Charley's War: Top-flight comic-book drama that wouldn't be seen today - too working-class.

Charley’s War: Top-flight comic-book drama that wouldn’t be seen today – too working-class.

How many of you were on James Blunt’s side in his very public spat with Chris Bryant MP?

And now that Julie Walters has weighed in, saying Mr Bryant was right? What do you think now?

The Labour MP had claimed British culture was dominated by stars like Blunt and Eddie Redmayne, who benefited from a privileged background. Blunt took offence and they had a highly-publicised row about it.

But top actress Julie Walters agrees. Quoted in The Guardian‘s Weekend magazine, she said: “People like me wouldn’t have been able to go to college today. I could because I got a full grant. I don’t know how you get into it now. Kids write to me all the time and I think: I don’t know what to tell you.”

She said the problem extends to writers as well: “Working-class kids aren’t represented. Working-class life is not referred to. It’s really sad. I think it means we’re going to get loads more middle-class drama. It will be middle-class people playing working-class people, like it used to be.”

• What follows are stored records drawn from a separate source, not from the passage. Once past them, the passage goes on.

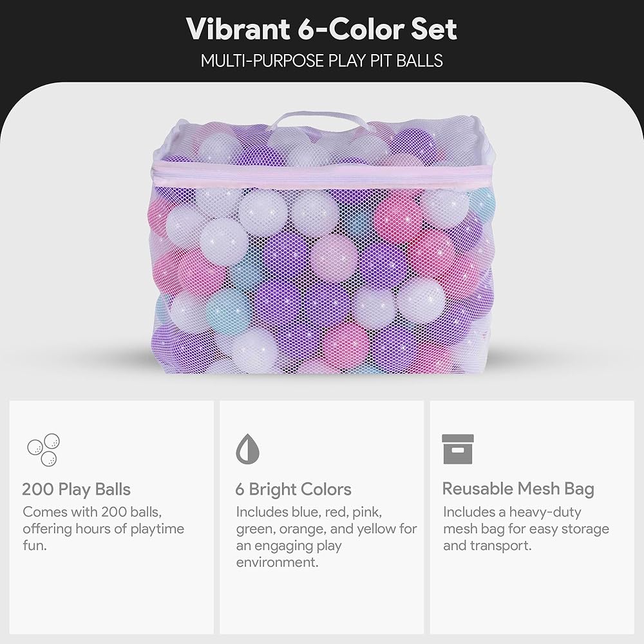The height and width of the screenshot is (644, 644).
Task: Click the three play balls icon
Action: [x=43, y=450]
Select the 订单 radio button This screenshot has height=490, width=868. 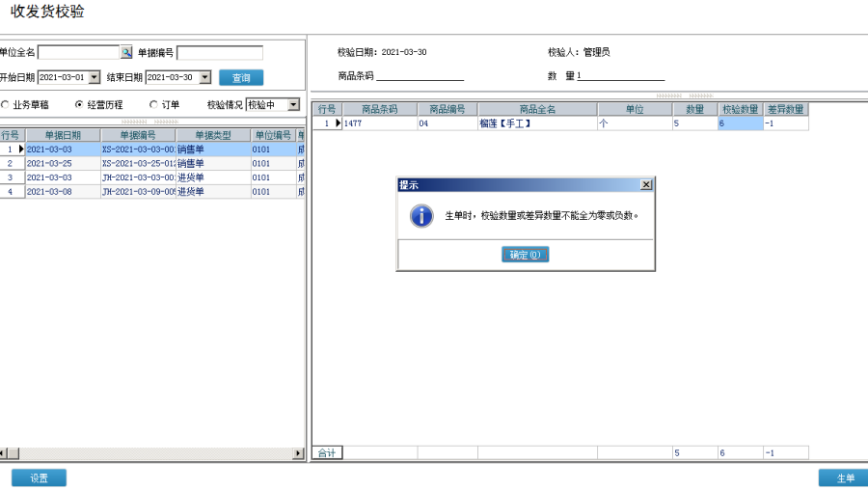tap(153, 104)
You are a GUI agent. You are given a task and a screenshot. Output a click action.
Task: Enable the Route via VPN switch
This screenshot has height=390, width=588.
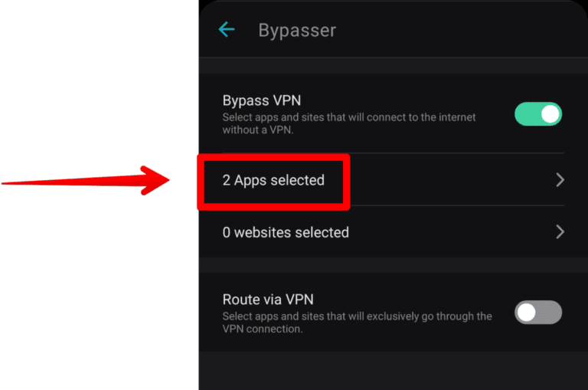[x=538, y=313]
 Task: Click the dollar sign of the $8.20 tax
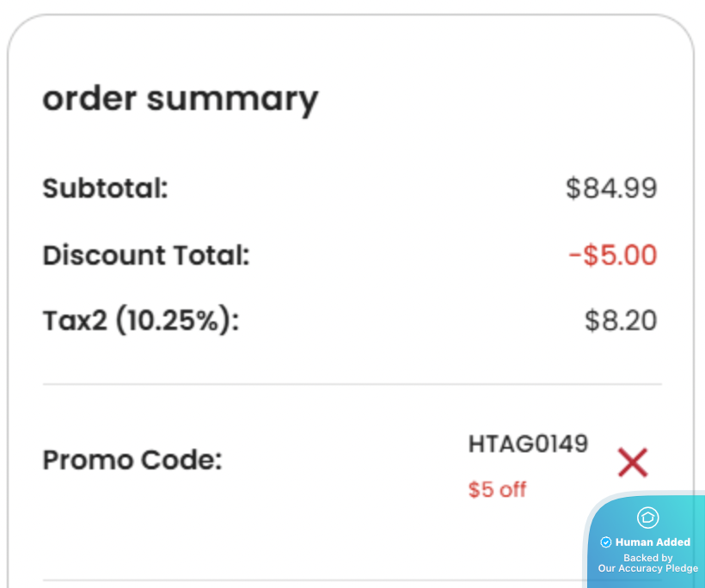(592, 321)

With Downton Abbey, written by the extremely plummy Julian Fellowes – otherwise known as Baron Fellowes of West Stafford, winning a National Television Award for Best Drama last week, she has a point.

The prejudice also seems to extend to all areas of the arts – even comics, as veteran writer Pat Mills explained in his own blog.

“Many people in our industry regard Charley’s War – featuring a working class hero, produced by working class-oriented creators with a strong anti-establishment agenda – as the greatest British comic strip. Middle Class comic aficionados would be far happier if it was a strip more oriented to their tastes, and – sadly – I have come across plenty of evidence to bear this out.

“Thus today it would be hard for a new Charley’s War to be originated in any format. The middle classes now dominate all media.

“But it’s some comfort to me that it secretly chokes them that a working class, not very bright, and very British hero, comes out way ahead of the icons they prefer. It’s a victory for mainstream comics, and mainstream readers, which I know many of them secretly despise.”

When the working classes are even prohibited from comics, you know there’s a problem. What are you going to do about it?